Stated exercise
Write out again the lines starting with the one containing "Allocation [169, 542]" and going on through the one containing "past [207, 916]", with "equity" swapped for "capital" and nothing else changed.

Supplied material
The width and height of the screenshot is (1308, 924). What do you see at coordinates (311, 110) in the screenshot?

--

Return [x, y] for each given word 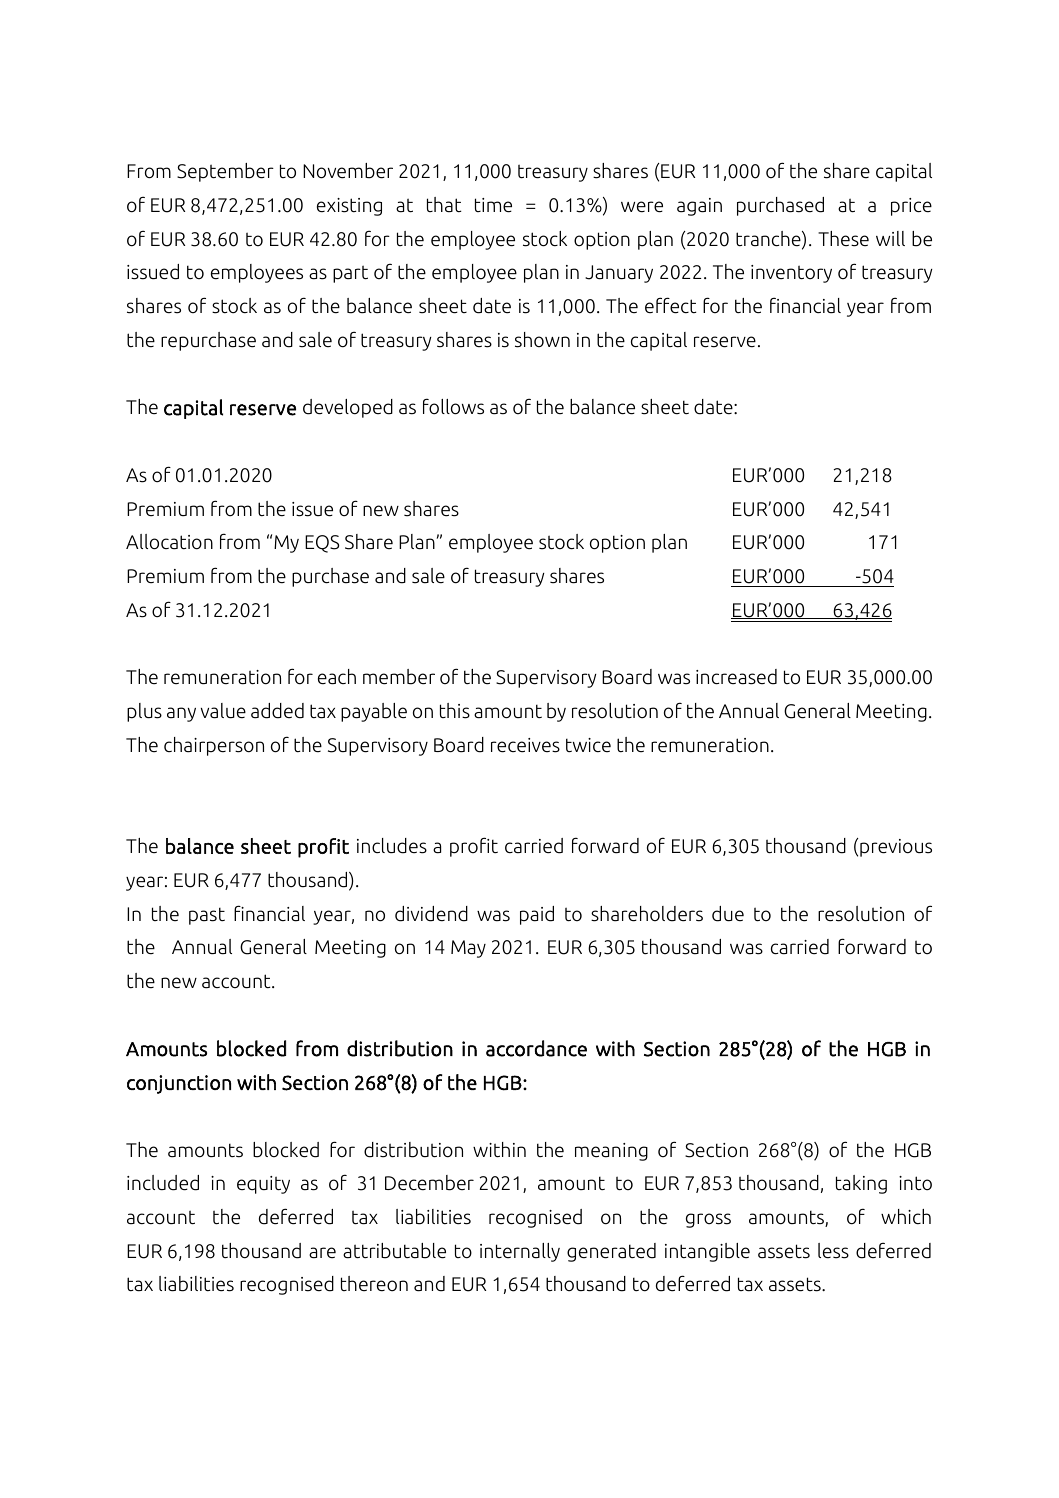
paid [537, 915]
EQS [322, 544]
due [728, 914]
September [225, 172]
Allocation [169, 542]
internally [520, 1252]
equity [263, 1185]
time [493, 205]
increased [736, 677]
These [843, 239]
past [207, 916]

Task solution
Allocation [169, 542]
internally [520, 1252]
capital [263, 1185]
time [493, 205]
increased [736, 677]
These [843, 239]
past [207, 916]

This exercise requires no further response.